Najemca Julia - Alternatywny Widok

Najemca Julia - Alternatywny Widok
Najemca Julia - Alternatywny Widok

Wideo: Najemca Julia - Alternatywny Widok

Wideo: Najemca Julia - Alternatywny Widok
Wideo: Czy można odciąć media w mieszkaniu kiedy najemca nie płaci czynszu? To przestępstwo 2024, Październik
Anonim

Pod koniec października 1997 roku Julia Esteves przeprowadziła się do starego mieszkania w rejonie Palermo w Buenos Aires. Ceny nowych mieszkań były wygórowane, zdecydowała się na zakup starego, dość obszernego mieszkania, choć nie ze wszystkiego była zadowolona. Mieszkanie składało się z kuchni, jadalni, sypialni i łazienki, była też pralnia. Całkiem wygodny dom.

Jednak po kilku dniach Julia w nocy zaczęła czuć się nieswojo. W praniu gwizdały złowieszcze przeciągi, zawsze było zimno i nawet żarówka nie rozproszyła zmierzchu. Julia nie chciała ulegać obawom z dzieciństwa, ale kilka razy wieczorem miała trudności z zmuszeniem się do zjedzenia obiadu w kuchni, siedząc plecami do drzwi pralni. Czuła, że ktoś na nią czeka w ciemności, jak drapieżny ptak. Oczywiście absurdalne było uciekanie z własnego domu. Jak większość ściganych łowców, nie mogła się ruszyć, mając nadzieję, że łowca odejdzie.

„Nie mogłem dłużej czekać. Widziałem twarz trupa patrzącego na mnie.
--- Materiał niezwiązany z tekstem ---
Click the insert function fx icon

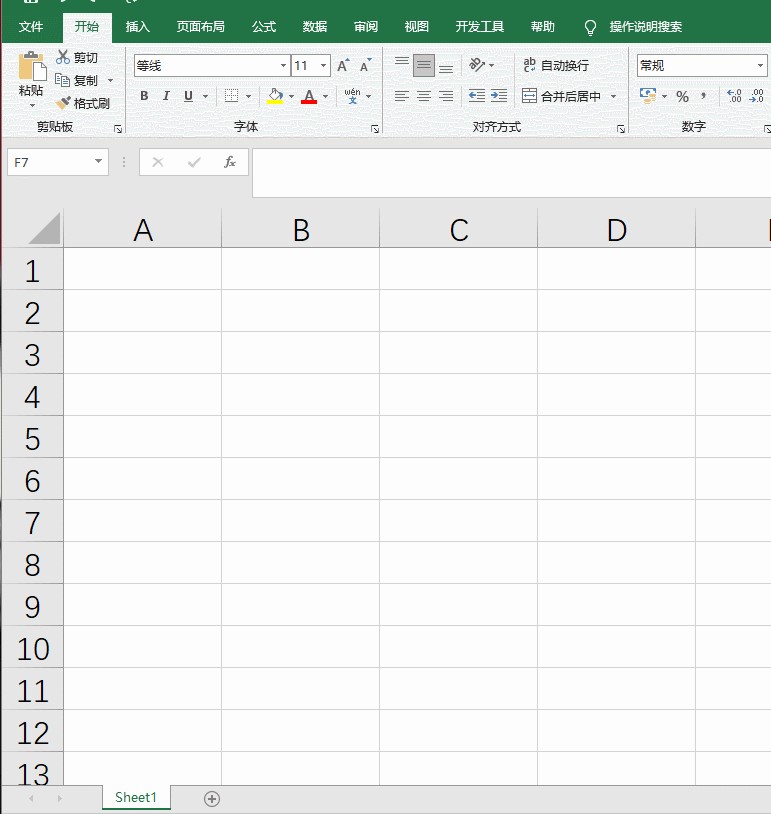229,162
Przeszył mnie wzrokiem, jego twarz zbliżyła się do mojej w odległości dwóch palców. Nie mogłem oddychać, jakbym zaciągnięto pętlę na szyję. Zagrzechotało w moich skroniach. Zemdlałem i nie pamiętam nic więcej”.
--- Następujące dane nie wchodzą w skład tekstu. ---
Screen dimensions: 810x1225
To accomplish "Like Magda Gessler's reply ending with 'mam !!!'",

Później sąsiedzi powiedzieli Julii, że poprzedni właściciel mieszkania nie wyjechał do prowincji, jak twierdziła agencja nieruchomości, ale zmarł w dziwnych okolicznościach. Znaleziono ją z głęboką raną na głowie. Na zakończenie badania medycyny sądowej stwierdzono, że uderzyła w zlew. Jednak nie było jasne, dlaczego jej mąż zniknął wtedy bez śladu.

„Wezwaliśmy medium do sprzątania domu. Teraz mogę wyraźnie odczytać ślady przemocy, których wcześniej nie zauważyłem. Zatknąłem otwór za szafą i poinformowałem policję, że jakiś czas po przeprowadzce odebrałem dwa telefony. Mówią, że to prawdopodobnie mąż zmarłej dzwonił, i mówią, że to zrozumieją”.